Este capítulo foi importante para mim para mostrar que a raça é construída. Os seres humanos podem coexistir se optarem por respeitar o modo de vida uns dos outros. Estas mulheres resistiram à guerra e coexistiram entre si em tempos difíceis e, no processo, aprenderam muito umas com as outras.

• Por que e como você reconstrói a narrativa sobre a guerra através da experiência na perspectiva do personagem principal, Madala, um homem branco (africâner)?
Minha âncora para contar a partir da perspectiva de um homem branco eram as emoções que eu gostaria de acreditar que todos nós sentimos, independentemente da cor. Parece que funcionou bem porque todo mundo que lê o livro encontra ressonância e verdade na expressão.

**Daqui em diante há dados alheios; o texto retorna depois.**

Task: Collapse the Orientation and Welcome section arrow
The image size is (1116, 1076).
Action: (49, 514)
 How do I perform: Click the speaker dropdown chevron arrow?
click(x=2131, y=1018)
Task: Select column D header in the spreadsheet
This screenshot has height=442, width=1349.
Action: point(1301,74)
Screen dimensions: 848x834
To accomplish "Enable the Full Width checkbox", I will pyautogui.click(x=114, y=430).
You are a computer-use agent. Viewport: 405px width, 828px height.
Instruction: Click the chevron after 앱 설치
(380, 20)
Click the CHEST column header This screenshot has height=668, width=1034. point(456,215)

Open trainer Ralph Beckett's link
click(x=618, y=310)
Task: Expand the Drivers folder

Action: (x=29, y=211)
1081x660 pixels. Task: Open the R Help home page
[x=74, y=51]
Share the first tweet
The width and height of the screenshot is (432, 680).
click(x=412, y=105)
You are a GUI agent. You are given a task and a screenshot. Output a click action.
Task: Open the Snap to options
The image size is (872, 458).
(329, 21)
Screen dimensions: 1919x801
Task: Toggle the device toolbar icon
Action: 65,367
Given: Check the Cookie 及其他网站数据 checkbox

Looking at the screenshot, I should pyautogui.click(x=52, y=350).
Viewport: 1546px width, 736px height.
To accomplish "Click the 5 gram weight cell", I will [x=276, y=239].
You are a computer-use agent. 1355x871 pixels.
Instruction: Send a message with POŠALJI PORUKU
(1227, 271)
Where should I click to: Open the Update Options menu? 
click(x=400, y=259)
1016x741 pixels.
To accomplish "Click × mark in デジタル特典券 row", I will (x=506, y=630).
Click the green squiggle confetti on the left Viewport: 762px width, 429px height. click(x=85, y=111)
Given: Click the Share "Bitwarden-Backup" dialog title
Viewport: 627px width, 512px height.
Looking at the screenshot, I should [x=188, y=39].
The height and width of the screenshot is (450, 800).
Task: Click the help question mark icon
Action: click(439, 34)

• Este ano a democracia sul-africana completa 30 anos. Como você vê a sociedade sul-africana em regime democrático?
Acho que, como país, crescemos. Há muita coisa que podemos olhar e nos orgulhar. Também há muito trabalho ainda a ser feito. Temos coragem e determinação e sinto-me pessoalmente afortunada por ter nascido neste país onde a democracia é levada ao seu limite.

Marcella Granatiere

Marcella Granatiere é doutoranda do programa de Literatura, Cultura e Contemporaneidade da PUC-Rio.